Quizá lo que dota a este libro de una maravillosa agresividad social y literaria es una característica que lo separa de la elegante veladura de James: la fisicidad del lenguaje de Bainbridge, la rebeldía frente al eufemismo y al bello decir de la literatura, el mirar de frente lo que no resulta razonable en un mundo perfecto que, al ser enunciado, cuestiona sus perfecciones. La astucia estructural de Bainbridge logra que la búsqueda de las siete diferencias respecto al hecho real —el texto no es un pasatiempo— pase a un segundo plano. La espectacularidad amarilla de la crónica de sucesos se transforma en la mejor de las literaturas para insistir en ciertas constantes ideológicas de prestigio: el origen del mal y la labilidad del límite entre víctima y verdugo; la fortaleza del débil; el lado monstruoso de la inocencia y la inocencia de ciertos monstruos; la depravación como forma de saber antes de tiempo y la precocidad como fuente de perversiones. Beryl Bainbridge construye dos personajes que se apoyan y repelen: la narradora rolliza se deslumbra ante la belleza de Harriet aunque a veces sus siluetas parecen solaparse en esa fantasmagoría que es toda escritura. Desdoblamiento, espejo, perversidad gemelar, texto-reflejo, remiten a una simbología teológica de muerte y descomposición del yo —alejamiento del origen, vampirismo— que está en el corazón de cada personaje y en el personaje bicéfalo que conforman: las protagonistas escriben un diario usando un nosotros que acentúa la sensación de complementariedad criminal. El juego de voces vuelve a situar el libro en la estela jamesiana, y el lector se compromete con la lectura en la misma medida que la escritora interpone, entre él y los acontecimientos narrados, lentes que lo separan de la verdad de los hechos. Ya desde el título desconfiamos porque Harriet lo dijo, pero es otra narradora quien dosifica las informaciones, los cruces de miradas: el voyerismo alcanza su cenit en un pasaje en el que Mr. y Mrs. Biggs follan en su salita de estar.

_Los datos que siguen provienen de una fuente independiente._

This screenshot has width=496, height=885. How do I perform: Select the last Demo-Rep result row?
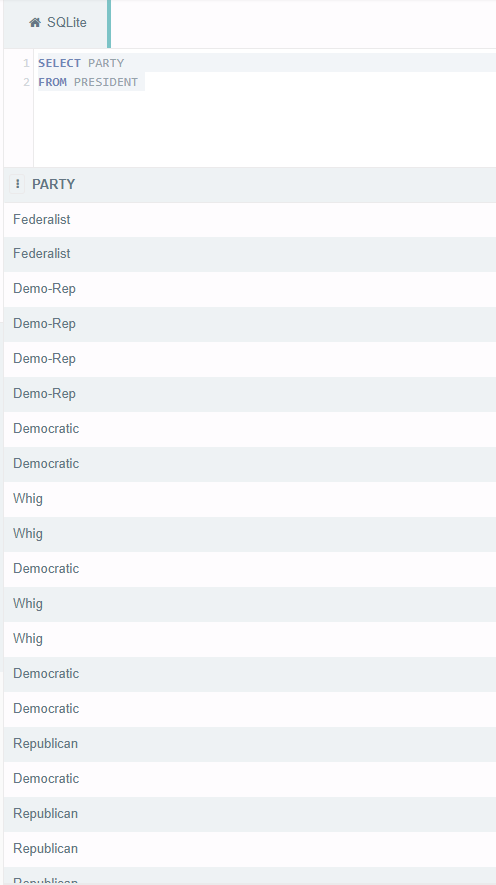[250, 394]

La voz expresa el miedo a ser descubierta en el pasado mientras pide a gritos que la exoneren en el presente. James vuelve a aparecer en la sospecha respecto al cariz mentiroso de las confesiones y la dimensión confesional de las mentiras; en la pregunta sobre quién mueve los hilos; y en el presupuesto de que tal vez la literatura es un lugar para limpiarse de la culpa y una práctica de depravación donde alguien toma la palabra para contarles a sus preferidos lo que no debería ser contado. Imprescindible.
Lo que dijo Harriet. Beryl Bainbridge. Traducción de Alicia Frieyro. Impedimenta. Madrid, 2015. 240 páginas. 19,95 euros.